WHAT IS BEING ASKED
Only a number is wanted here: how many lines in the records below contain the string "icon".
═════ DATA EXTRACTS
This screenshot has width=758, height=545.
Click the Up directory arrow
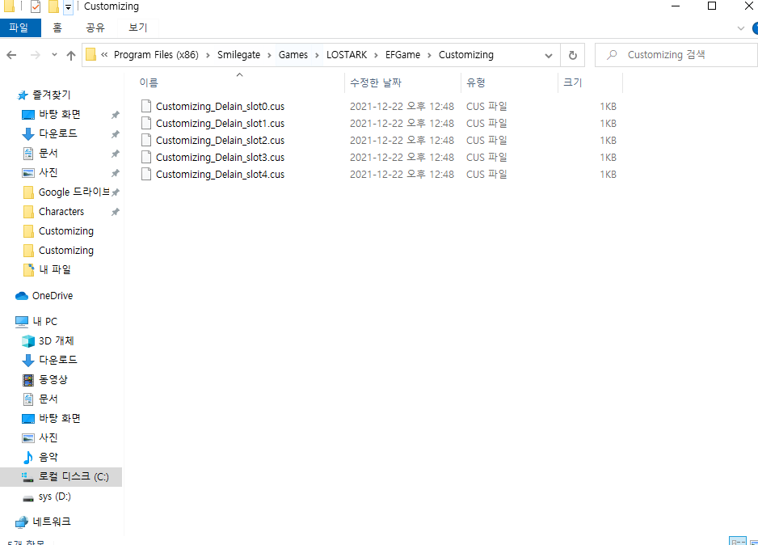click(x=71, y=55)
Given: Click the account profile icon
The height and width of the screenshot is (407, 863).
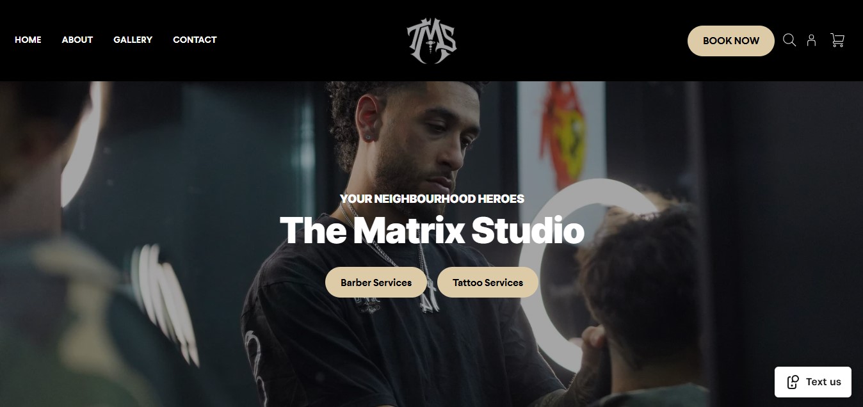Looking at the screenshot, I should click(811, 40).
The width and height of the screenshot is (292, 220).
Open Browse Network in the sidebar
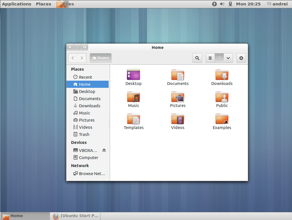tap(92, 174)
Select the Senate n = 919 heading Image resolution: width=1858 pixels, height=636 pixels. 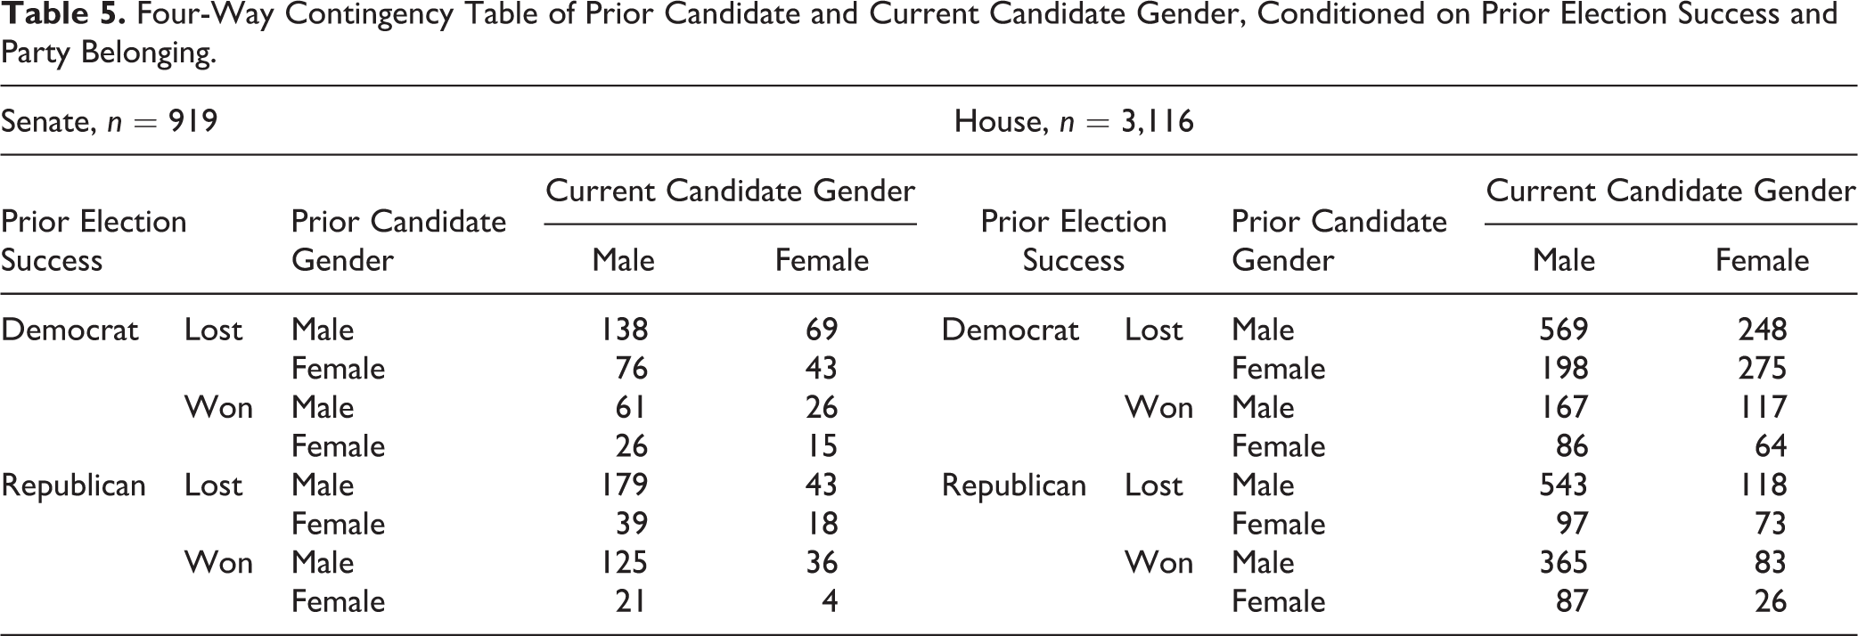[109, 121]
══════════
═════ DATA EXTRACTS
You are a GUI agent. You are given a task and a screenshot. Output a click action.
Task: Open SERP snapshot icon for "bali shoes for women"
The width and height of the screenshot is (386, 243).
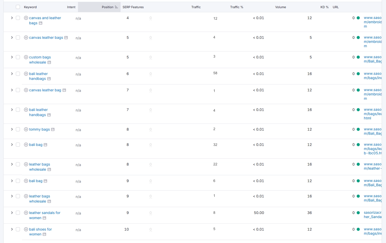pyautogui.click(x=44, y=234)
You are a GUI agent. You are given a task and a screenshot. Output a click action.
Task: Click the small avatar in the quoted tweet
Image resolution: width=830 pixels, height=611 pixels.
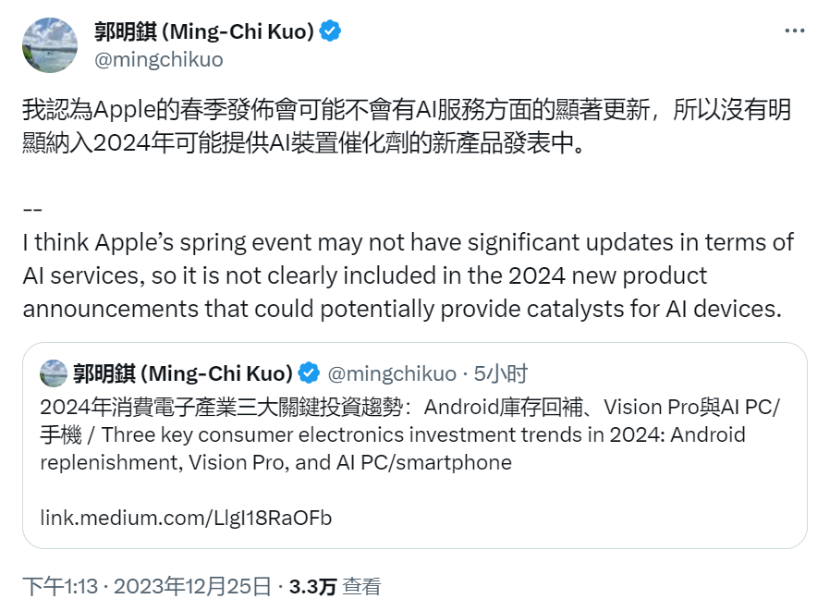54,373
══════════
RESULT FOR THIS EXERCISE
2